:: The task ::
For this exercise, print all of the entries exactly as given.

Segment Start: Entries provided

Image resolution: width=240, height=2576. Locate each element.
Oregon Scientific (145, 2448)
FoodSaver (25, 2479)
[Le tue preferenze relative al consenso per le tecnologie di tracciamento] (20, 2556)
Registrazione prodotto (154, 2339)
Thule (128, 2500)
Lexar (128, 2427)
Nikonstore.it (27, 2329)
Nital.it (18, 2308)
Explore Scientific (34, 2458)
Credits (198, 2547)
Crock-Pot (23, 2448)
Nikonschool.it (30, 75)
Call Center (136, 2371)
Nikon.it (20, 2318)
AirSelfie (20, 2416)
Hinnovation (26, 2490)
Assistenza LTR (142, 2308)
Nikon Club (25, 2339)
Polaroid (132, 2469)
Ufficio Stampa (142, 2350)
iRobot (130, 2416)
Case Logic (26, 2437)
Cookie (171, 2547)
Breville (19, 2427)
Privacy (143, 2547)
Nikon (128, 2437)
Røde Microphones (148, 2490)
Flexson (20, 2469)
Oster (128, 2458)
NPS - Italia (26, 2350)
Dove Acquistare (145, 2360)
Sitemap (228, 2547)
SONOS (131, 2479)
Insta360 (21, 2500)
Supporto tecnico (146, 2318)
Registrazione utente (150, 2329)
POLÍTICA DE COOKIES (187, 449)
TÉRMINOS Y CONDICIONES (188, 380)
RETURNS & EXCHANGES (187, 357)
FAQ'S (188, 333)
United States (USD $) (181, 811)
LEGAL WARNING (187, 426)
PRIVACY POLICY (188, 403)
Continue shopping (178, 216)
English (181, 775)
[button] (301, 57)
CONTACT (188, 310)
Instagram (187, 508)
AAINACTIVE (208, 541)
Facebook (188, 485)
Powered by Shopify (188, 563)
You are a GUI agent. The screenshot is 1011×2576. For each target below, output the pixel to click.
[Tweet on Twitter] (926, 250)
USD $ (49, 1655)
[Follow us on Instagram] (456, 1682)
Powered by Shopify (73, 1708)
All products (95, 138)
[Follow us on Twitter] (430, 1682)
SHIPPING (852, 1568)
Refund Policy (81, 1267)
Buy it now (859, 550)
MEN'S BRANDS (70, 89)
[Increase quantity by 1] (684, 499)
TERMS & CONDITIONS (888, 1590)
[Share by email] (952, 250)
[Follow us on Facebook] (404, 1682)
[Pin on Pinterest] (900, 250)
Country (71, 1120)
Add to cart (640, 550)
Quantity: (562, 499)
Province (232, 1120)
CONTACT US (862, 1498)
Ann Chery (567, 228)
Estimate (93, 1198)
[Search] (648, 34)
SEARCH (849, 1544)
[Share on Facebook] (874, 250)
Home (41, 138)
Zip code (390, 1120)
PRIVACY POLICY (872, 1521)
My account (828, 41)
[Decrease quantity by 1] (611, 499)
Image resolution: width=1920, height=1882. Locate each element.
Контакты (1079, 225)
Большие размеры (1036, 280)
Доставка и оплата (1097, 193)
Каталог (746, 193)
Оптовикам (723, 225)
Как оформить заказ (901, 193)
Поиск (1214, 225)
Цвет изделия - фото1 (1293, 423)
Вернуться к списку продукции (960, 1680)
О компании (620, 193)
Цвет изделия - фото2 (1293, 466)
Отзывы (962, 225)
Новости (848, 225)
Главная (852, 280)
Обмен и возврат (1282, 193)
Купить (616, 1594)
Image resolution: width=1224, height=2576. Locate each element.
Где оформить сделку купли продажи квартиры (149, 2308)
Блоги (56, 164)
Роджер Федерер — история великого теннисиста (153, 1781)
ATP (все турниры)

Segment End: Entries provided

:: The answer ::
Image resolution: width=240, height=2576. Locate each element.
Oregon Scientific (145, 2448)
FoodSaver (25, 2479)
[Le tue preferenze relative al consenso per le tecnologie di tracciamento] (20, 2556)
Registrazione prodotto (154, 2339)
Thule (128, 2500)
Lexar (128, 2427)
Nikonstore.it (27, 2329)
Nital.it (18, 2308)
Explore Scientific (34, 2458)
Credits (198, 2547)
Crock-Pot (23, 2448)
Nikonschool.it (30, 75)
Call Center (136, 2371)
Nikon.it (20, 2318)
AirSelfie (20, 2416)
Hinnovation (26, 2490)
Assistenza LTR (142, 2308)
Nikon Club (25, 2339)
Polaroid (132, 2469)
Ufficio Stampa (142, 2350)
iRobot (130, 2416)
Case Logic (26, 2437)
Cookie (171, 2547)
Breville (19, 2427)
Privacy (143, 2547)
Nikon (128, 2437)
Røde Microphones (148, 2490)
Flexson (20, 2469)
Oster (128, 2458)
NPS - Italia (26, 2350)
Dove Acquistare (145, 2360)
Sitemap (228, 2547)
SONOS (131, 2479)
Insta360 (21, 2500)
Supporto tecnico (146, 2318)
Registrazione utente (150, 2329)
POLÍTICA DE COOKIES (187, 449)
TÉRMINOS Y CONDICIONES (188, 380)
RETURNS & EXCHANGES (187, 357)
FAQ'S (188, 333)
United States (USD $) (181, 811)
LEGAL WARNING (187, 426)
PRIVACY POLICY (188, 403)
Continue shopping (178, 216)
English (181, 775)
[button] (301, 57)
CONTACT (188, 310)
Instagram (187, 508)
AAINACTIVE (208, 541)
Facebook (188, 485)
Powered by Shopify (188, 563)
You are a GUI agent. The screenshot is 1011×2576. For each target below, output the pixel to click.
[Tweet on Twitter] (926, 250)
USD $ (49, 1655)
[Follow us on Instagram] (456, 1682)
Powered by Shopify (73, 1708)
All products (95, 138)
[Follow us on Twitter] (430, 1682)
SHIPPING (852, 1568)
Refund Policy (81, 1267)
Buy it now (859, 550)
MEN'S BRANDS (70, 89)
[Increase quantity by 1] (684, 499)
TERMS & CONDITIONS (888, 1590)
[Share by email] (952, 250)
[Follow us on Facebook] (404, 1682)
[Pin on Pinterest] (900, 250)
Country (71, 1120)
Add to cart (640, 550)
Quantity: (562, 499)
Province (232, 1120)
CONTACT US (862, 1498)
Ann Chery (567, 228)
Estimate (93, 1198)
[Search] (648, 34)
SEARCH (849, 1544)
[Share on Facebook] (874, 250)
Home (41, 138)
Zip code (390, 1120)
PRIVACY POLICY (872, 1521)
My account (828, 41)
[Decrease quantity by 1] (611, 499)
Image resolution: width=1920, height=1882. Locate each element.
Контакты (1079, 225)
Большие размеры (1036, 280)
Доставка и оплата (1097, 193)
Каталог (746, 193)
Оптовикам (723, 225)
Как оформить заказ (901, 193)
Поиск (1214, 225)
Цвет изделия - фото1 (1293, 423)
Вернуться к списку продукции (960, 1680)
О компании (620, 193)
Цвет изделия - фото2 (1293, 466)
Отзывы (962, 225)
Новости (848, 225)
Главная (852, 280)
Обмен и возврат (1282, 193)
Купить (616, 1594)
Image resolution: width=1224, height=2576. Locate each element.
Где оформить сделку купли продажи квартиры (149, 2308)
Блоги (56, 164)
Роджер Федерер — история великого теннисиста (153, 1781)
ATP (все турниры)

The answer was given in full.